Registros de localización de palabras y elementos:
▬▬▬▬▬▬

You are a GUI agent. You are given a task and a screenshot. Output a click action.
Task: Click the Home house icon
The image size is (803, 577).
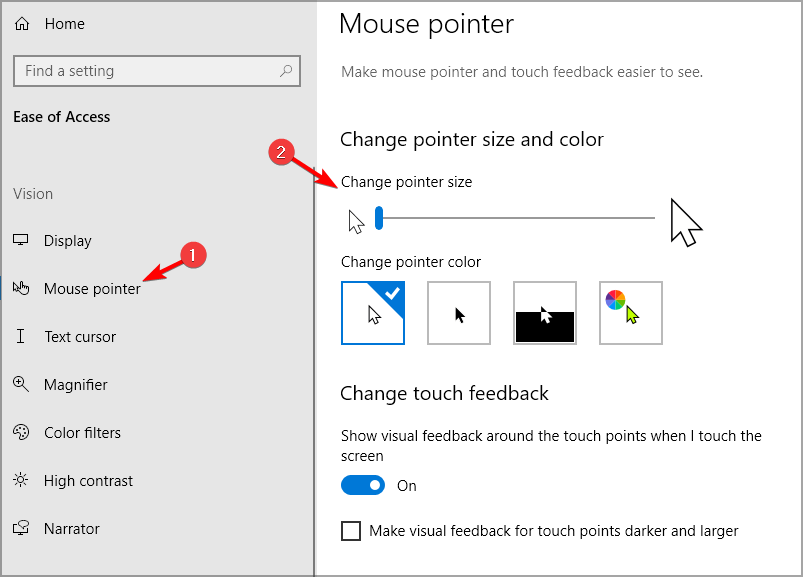pos(22,24)
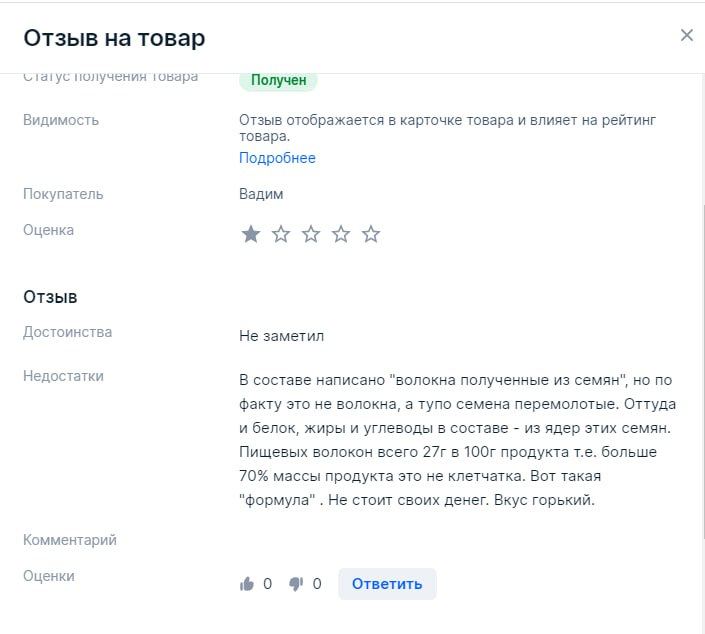
Task: Click the fifth rating star
Action: pos(371,234)
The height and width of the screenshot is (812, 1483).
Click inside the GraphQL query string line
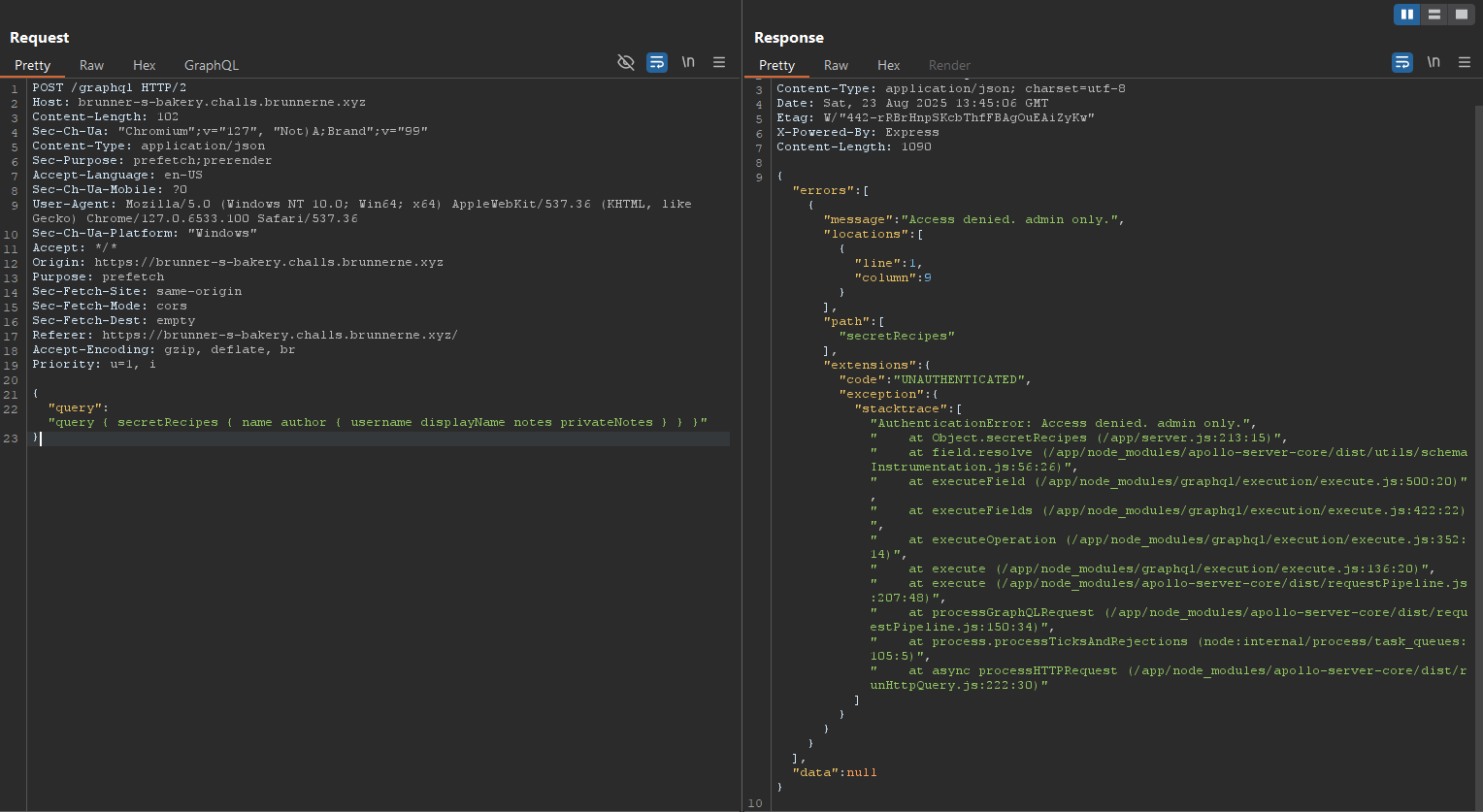coord(378,423)
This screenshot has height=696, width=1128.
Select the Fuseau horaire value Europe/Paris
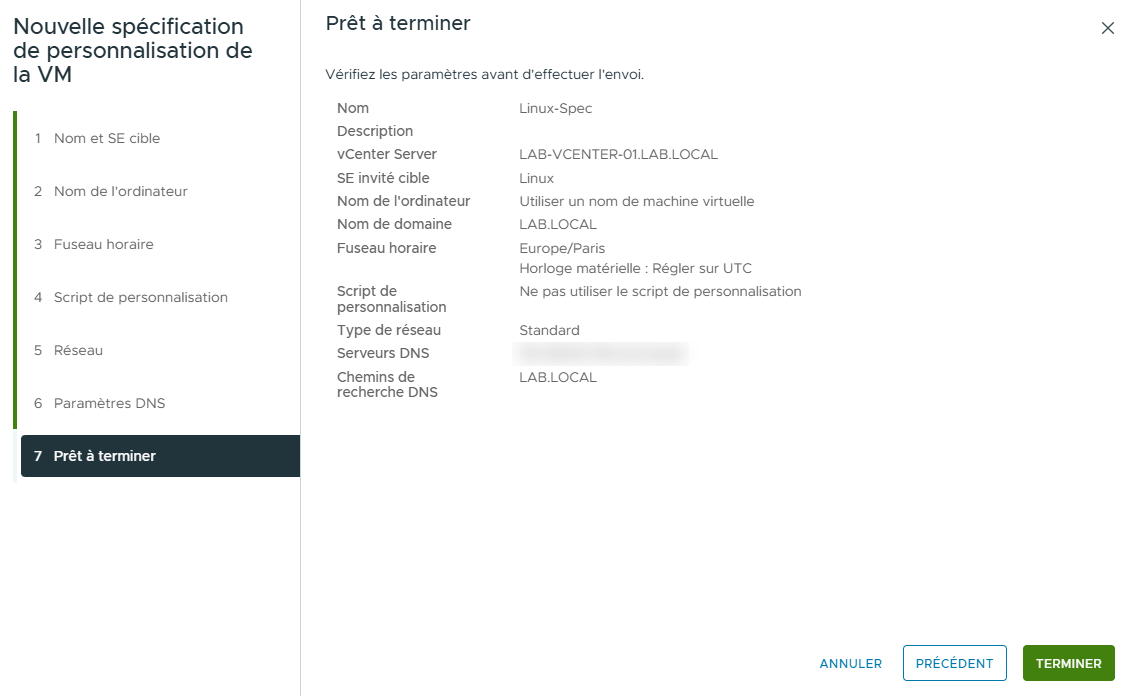(561, 248)
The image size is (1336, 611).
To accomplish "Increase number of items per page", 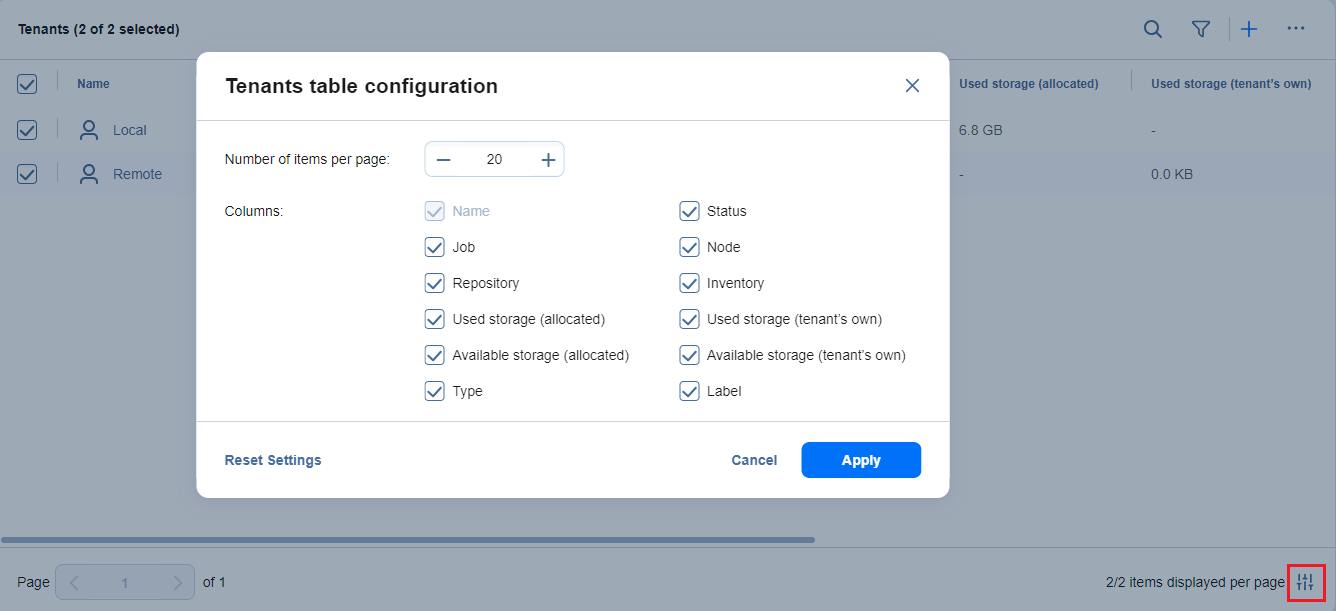I will (548, 159).
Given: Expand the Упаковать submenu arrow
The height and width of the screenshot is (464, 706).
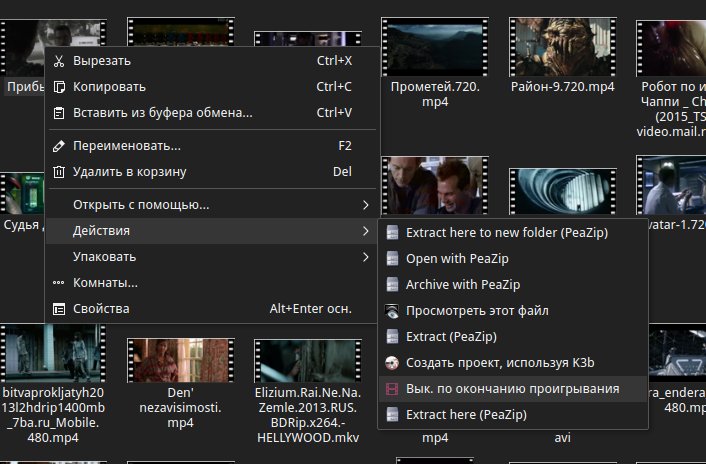Looking at the screenshot, I should tap(365, 258).
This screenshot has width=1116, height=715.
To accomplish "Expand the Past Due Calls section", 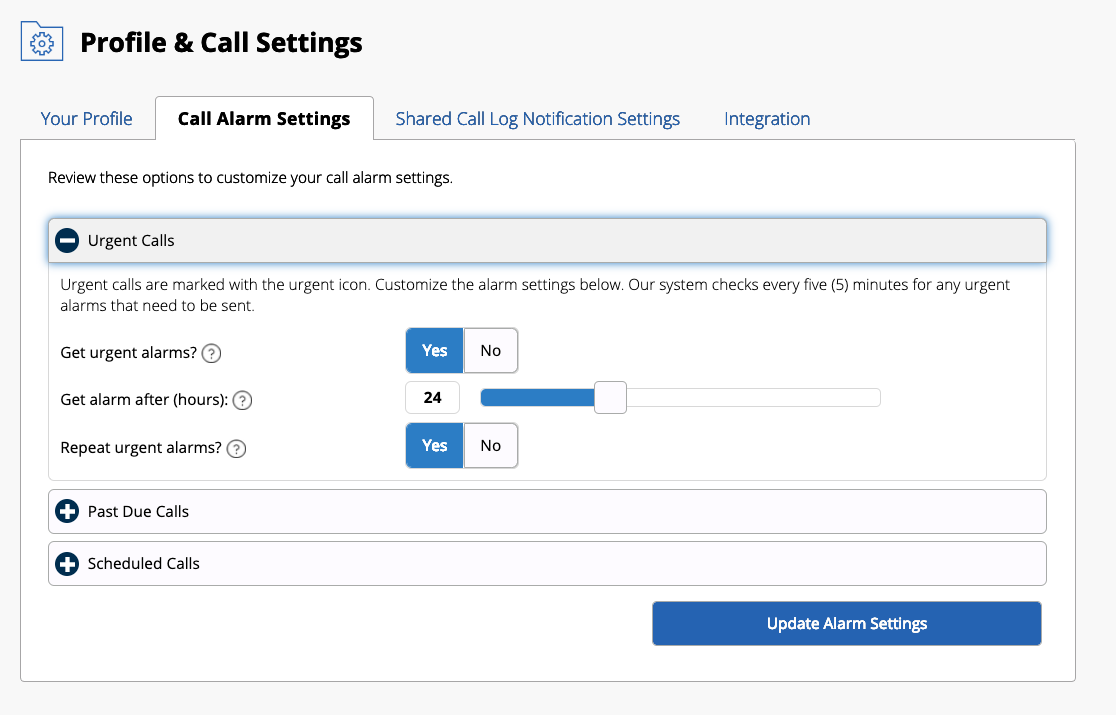I will 546,511.
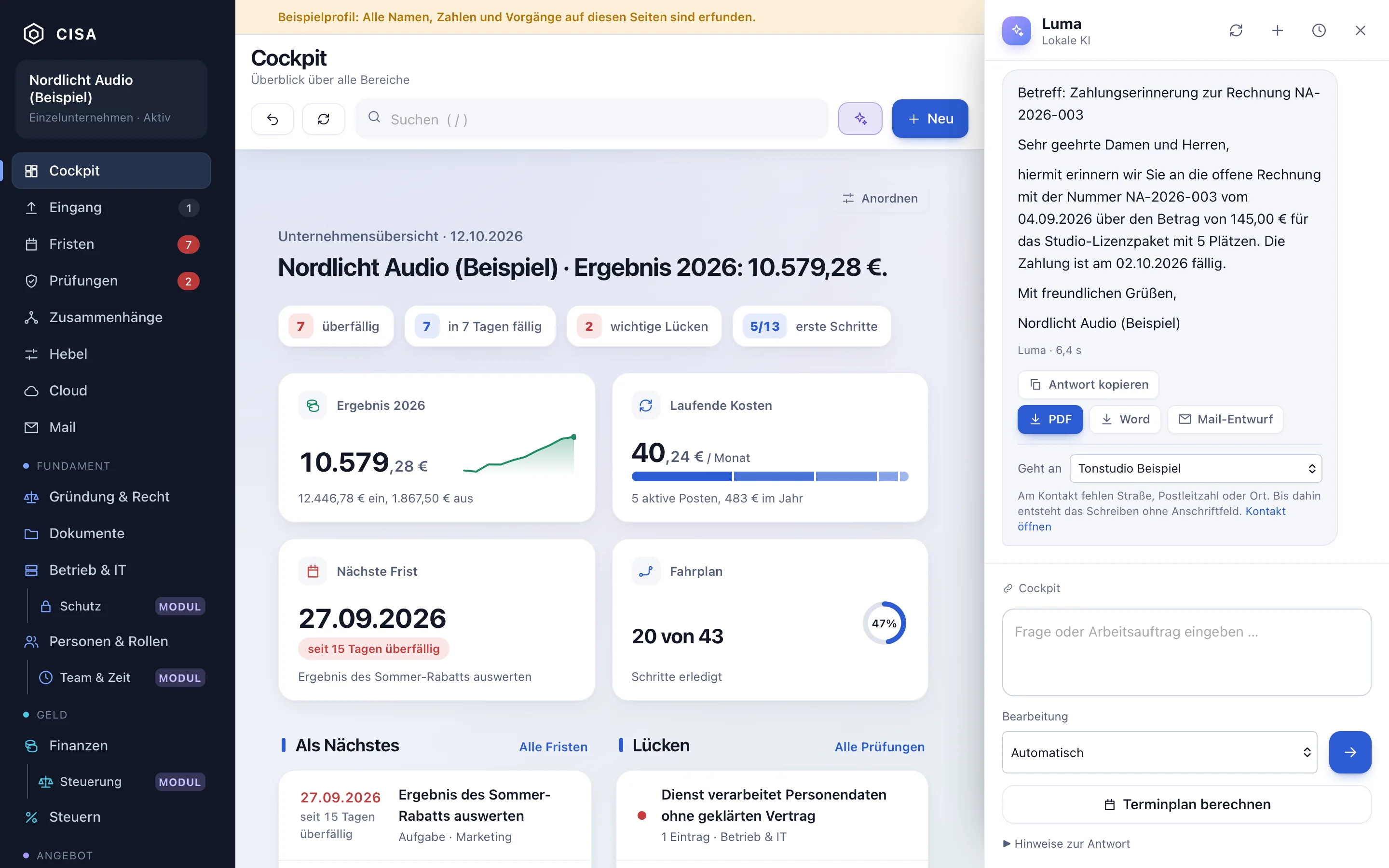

▬▬▬▬▬▬

_QUÉ SE PIDE_. Recopila cada línea de las entradas en la que aparezca la cadena "width". Cópiala tal como figura.

_EJERCICIO RESUELTO_.
The height and width of the screenshot is (812, 1483).
This screenshot has height=696, width=1128.
The height and width of the screenshot is (464, 706).
This screenshot has width=1116, height=715.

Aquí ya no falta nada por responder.